PROVIDED INFORMATION:
--

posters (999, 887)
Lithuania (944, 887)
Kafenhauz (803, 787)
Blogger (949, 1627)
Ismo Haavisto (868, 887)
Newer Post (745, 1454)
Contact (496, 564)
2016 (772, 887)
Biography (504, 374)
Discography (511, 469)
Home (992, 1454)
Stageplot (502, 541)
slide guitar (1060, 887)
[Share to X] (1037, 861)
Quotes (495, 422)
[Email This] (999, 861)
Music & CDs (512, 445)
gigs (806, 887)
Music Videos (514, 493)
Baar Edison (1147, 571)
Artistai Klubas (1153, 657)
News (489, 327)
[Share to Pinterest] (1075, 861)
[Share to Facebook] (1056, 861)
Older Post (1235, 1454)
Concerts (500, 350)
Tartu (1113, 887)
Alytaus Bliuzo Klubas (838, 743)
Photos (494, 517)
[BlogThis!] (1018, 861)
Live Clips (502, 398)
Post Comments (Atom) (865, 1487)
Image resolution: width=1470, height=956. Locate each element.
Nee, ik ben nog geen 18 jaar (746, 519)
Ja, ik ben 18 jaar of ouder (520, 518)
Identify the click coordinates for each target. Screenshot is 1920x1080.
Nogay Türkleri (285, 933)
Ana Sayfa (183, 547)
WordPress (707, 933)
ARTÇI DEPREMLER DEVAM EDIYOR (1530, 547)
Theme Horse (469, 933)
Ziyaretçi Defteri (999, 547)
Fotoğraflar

--

The reply must hold exactly the lines from the one containing "slide guitar (1060, 887)" to the last line of the entries, and nothing more.

TASK RESPONSE:
slide guitar (1060, 887)
[Share to X] (1037, 861)
Quotes (495, 422)
[Email This] (999, 861)
Music & CDs (512, 445)
gigs (806, 887)
Music Videos (514, 493)
Baar Edison (1147, 571)
Artistai Klubas (1153, 657)
News (489, 327)
[Share to Pinterest] (1075, 861)
[Share to Facebook] (1056, 861)
Older Post (1235, 1454)
Concerts (500, 350)
Tartu (1113, 887)
Alytaus Bliuzo Klubas (838, 743)
Photos (494, 517)
[BlogThis!] (1018, 861)
Live Clips (502, 398)
Post Comments (Atom) (865, 1487)
Image resolution: width=1470, height=956. Locate each element.
Nee, ik ben nog geen 18 jaar (746, 519)
Ja, ik ben 18 jaar of ouder (520, 518)
Identify the click coordinates for each target. Screenshot is 1920x1080.
Nogay Türkleri (285, 933)
Ana Sayfa (183, 547)
WordPress (707, 933)
ARTÇI DEPREMLER DEVAM EDIYOR (1530, 547)
Theme Horse (469, 933)
Ziyaretçi Defteri (999, 547)
Fotoğraflar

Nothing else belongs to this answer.